- [ИСХОДНЫЙ ФРАГМЕНТ]
· · · ·

Велик Бог, Чьё спасительное сияние неспособен омрачить и «вечный ропот человека» (как по иному поводу выразился Лермонтов)! Вместе с тем Борис Херсонский поэтически свидетельствует о страшных вещах – о том, что воссоединение человека с Богом, преодоление трагедии первородного греха наступает не автоматически – с воскресением – но требует от человека сознательных усилий. «От дней же Иоанна Крестителя доныне Царство Небесное силою берется, и употребляющие усилие восхищают его» – говорится в Евангелии (Мф., 11:12).
 
Религиозная констатация человеческого несовершенства у Херсонского становится почти суровой, почти обличительной там, где автор обращается к суровым устоям Ветхого Завета. Последовательно перечисляя то, чего не следует делать, поэт пишет в стихах «Из Экклезиаста» (с. 43):

Также не спрашивай, почему
стал человек так зол,
что нраву кроткому своему
ты поприща не нашёл.

· · · ·

- [ПРИВЕДЁННЫЕ СТРОКИ]
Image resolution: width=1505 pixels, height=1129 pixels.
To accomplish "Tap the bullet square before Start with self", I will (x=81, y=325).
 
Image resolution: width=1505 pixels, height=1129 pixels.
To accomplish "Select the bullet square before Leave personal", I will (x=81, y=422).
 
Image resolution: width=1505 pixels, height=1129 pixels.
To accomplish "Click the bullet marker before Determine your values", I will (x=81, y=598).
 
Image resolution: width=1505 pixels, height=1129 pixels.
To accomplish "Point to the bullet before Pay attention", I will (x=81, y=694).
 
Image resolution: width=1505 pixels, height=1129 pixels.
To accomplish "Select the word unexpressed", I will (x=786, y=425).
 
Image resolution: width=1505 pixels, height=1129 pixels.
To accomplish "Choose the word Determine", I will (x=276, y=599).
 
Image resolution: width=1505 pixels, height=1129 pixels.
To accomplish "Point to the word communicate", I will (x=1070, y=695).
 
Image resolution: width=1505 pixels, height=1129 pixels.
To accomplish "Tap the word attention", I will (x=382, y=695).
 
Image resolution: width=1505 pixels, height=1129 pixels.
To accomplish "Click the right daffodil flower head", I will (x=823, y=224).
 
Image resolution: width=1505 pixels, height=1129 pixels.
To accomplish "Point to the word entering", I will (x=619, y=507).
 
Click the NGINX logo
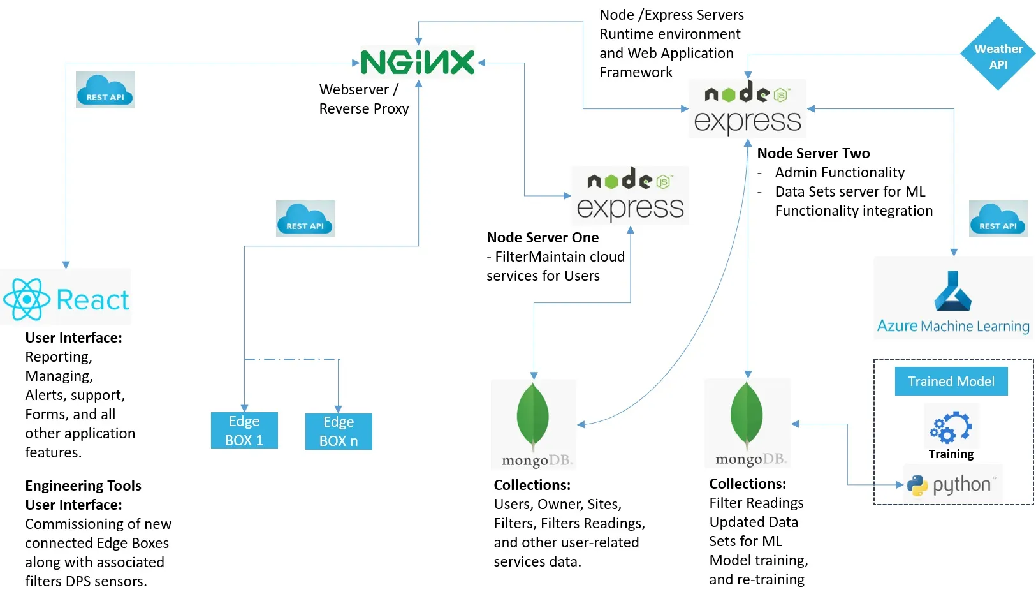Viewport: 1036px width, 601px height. [418, 63]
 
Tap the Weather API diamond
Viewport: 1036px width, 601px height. [998, 56]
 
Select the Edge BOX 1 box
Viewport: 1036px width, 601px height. [244, 431]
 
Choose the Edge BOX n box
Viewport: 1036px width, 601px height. [339, 432]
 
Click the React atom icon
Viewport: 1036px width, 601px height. [27, 299]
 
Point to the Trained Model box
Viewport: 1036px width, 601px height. [951, 382]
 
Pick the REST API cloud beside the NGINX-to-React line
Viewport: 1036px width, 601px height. [105, 90]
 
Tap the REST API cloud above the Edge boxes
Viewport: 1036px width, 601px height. [305, 219]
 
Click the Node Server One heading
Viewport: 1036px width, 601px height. [543, 237]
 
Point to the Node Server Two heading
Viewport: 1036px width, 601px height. [813, 153]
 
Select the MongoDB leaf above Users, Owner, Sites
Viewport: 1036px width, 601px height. [533, 415]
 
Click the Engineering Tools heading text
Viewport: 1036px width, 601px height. [83, 486]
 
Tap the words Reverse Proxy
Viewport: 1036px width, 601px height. [364, 108]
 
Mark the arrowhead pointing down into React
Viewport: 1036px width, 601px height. [66, 265]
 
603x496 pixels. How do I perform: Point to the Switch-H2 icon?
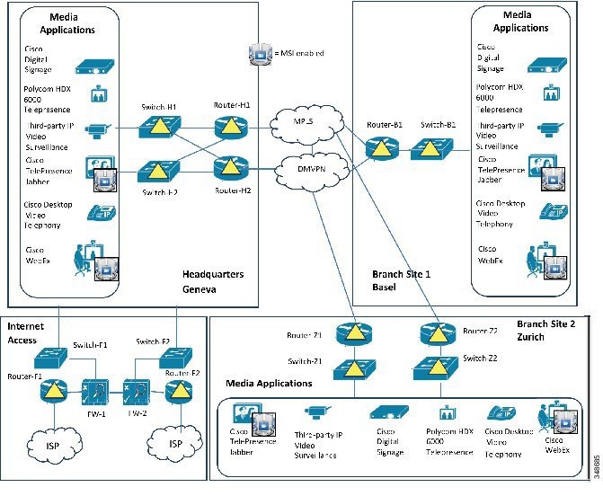[158, 168]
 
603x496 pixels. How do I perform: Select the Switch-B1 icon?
[436, 151]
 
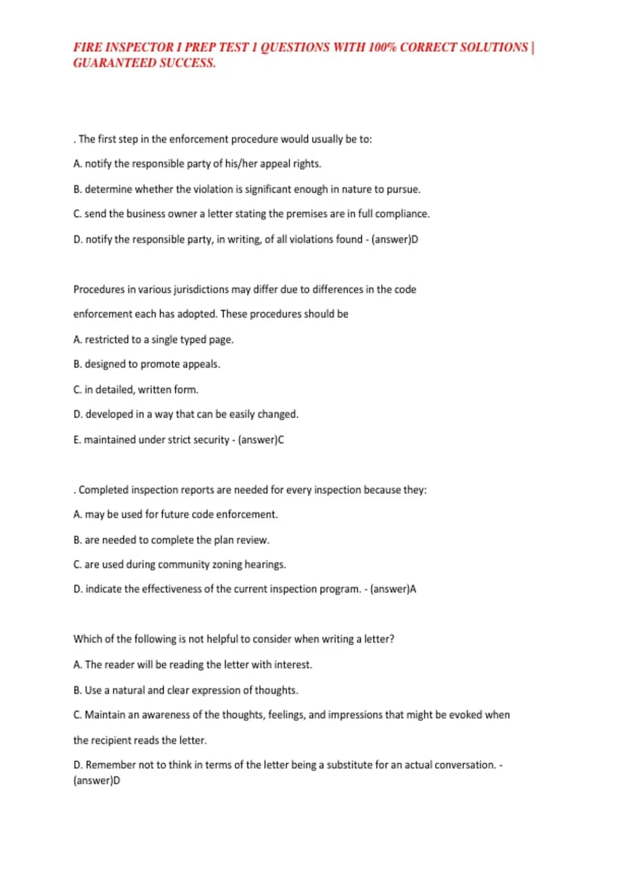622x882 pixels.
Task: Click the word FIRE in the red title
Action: pyautogui.click(x=87, y=47)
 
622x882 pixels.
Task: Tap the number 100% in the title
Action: pyautogui.click(x=382, y=47)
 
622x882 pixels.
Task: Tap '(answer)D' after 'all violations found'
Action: pyautogui.click(x=394, y=239)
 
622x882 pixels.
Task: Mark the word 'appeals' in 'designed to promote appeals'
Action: pyautogui.click(x=201, y=364)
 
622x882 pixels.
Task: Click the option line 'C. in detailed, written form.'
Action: pyautogui.click(x=136, y=390)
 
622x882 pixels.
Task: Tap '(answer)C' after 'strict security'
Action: pyautogui.click(x=261, y=440)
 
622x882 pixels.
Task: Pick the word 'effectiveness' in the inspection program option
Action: pyautogui.click(x=172, y=589)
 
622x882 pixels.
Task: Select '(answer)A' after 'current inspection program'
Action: pyautogui.click(x=393, y=589)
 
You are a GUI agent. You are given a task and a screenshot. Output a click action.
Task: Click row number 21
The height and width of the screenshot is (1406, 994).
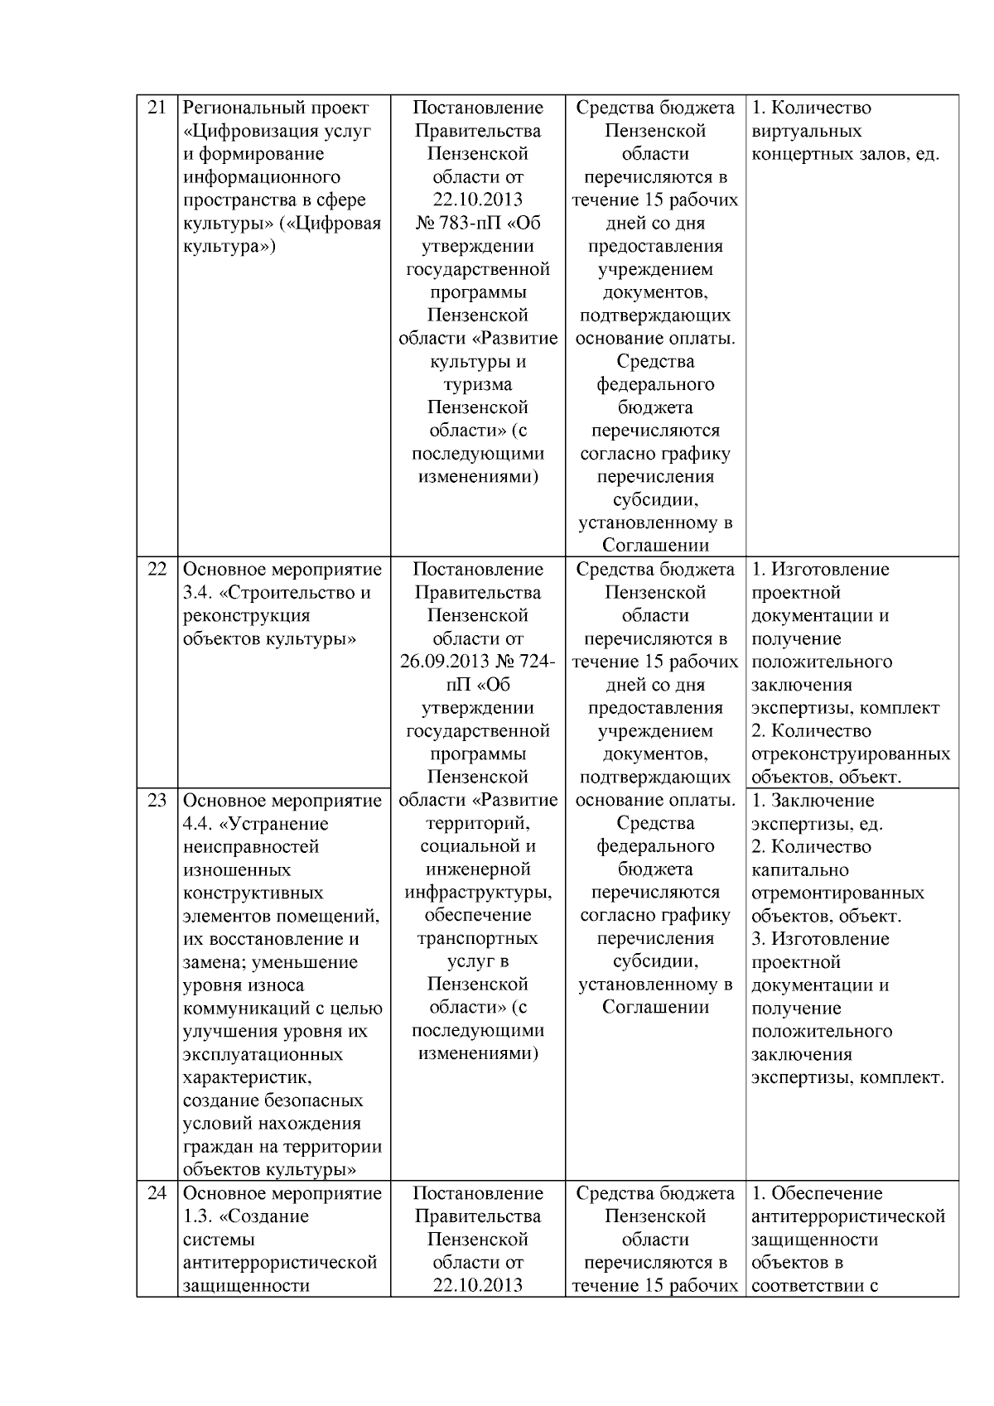click(157, 108)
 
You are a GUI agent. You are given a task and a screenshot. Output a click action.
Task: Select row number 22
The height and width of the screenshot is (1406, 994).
click(157, 570)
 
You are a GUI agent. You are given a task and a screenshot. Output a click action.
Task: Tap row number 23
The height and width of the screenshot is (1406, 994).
click(157, 801)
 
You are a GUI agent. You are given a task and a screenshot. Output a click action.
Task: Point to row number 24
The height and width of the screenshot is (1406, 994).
click(157, 1193)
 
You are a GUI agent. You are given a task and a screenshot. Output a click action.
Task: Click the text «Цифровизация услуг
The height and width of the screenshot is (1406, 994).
click(277, 131)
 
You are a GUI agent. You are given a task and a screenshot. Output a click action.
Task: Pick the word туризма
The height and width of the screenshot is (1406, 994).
click(478, 385)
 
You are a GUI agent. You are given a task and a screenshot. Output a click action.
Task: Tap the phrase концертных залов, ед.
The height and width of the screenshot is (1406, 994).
click(845, 154)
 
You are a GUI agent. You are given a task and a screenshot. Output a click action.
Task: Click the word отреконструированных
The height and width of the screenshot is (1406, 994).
click(851, 754)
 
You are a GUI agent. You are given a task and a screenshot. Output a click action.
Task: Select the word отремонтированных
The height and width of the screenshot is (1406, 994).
click(837, 893)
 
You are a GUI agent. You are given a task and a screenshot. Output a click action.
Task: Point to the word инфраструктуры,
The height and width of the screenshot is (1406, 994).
click(478, 893)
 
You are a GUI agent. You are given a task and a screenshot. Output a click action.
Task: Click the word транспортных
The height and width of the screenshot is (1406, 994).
click(478, 939)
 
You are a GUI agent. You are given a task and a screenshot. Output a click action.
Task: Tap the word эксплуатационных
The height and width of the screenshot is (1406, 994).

· · · ·

- [ЦЕЛЬ УПРАЖНЕНИЯ]
Выведите без изменений часть исходного фрагмента между «Велик Бог, Чьё» и «поприща не нашёл.» включительно.

- [ИТОГОВЫЙ РЕЗУЛЬТАТ]
Велик Бог, Чьё спасительное сияние неспособен омрачить и «вечный ропот человека» (как по иному поводу выразился Лермонтов)! Вместе с тем Борис Херсонский поэтически свидетельствует о страшных вещах – о том, что воссоединение человека с Богом, преодоление трагедии первородного греха наступает не автоматически – с воскресением – но требует от человека сознательных усилий. «От дней же Иоанна Крестителя доныне Царство Небесное силою берется, и употребляющие усилие восхищают его» – говорится в Евангелии (Мф., 11:12).
 
Религиозная констатация человеческого несовершенства у Херсонского становится почти суровой, почти обличительной там, где автор обращается к суровым устоям Ветхого Завета. Последовательно перечисляя то, чего не следует делать, поэт пишет в стихах «Из Экклезиаста» (с. 43):

Также не спрашивай, почему
стал человек так зол,
что нраву кроткому своему
ты поприща не нашёл.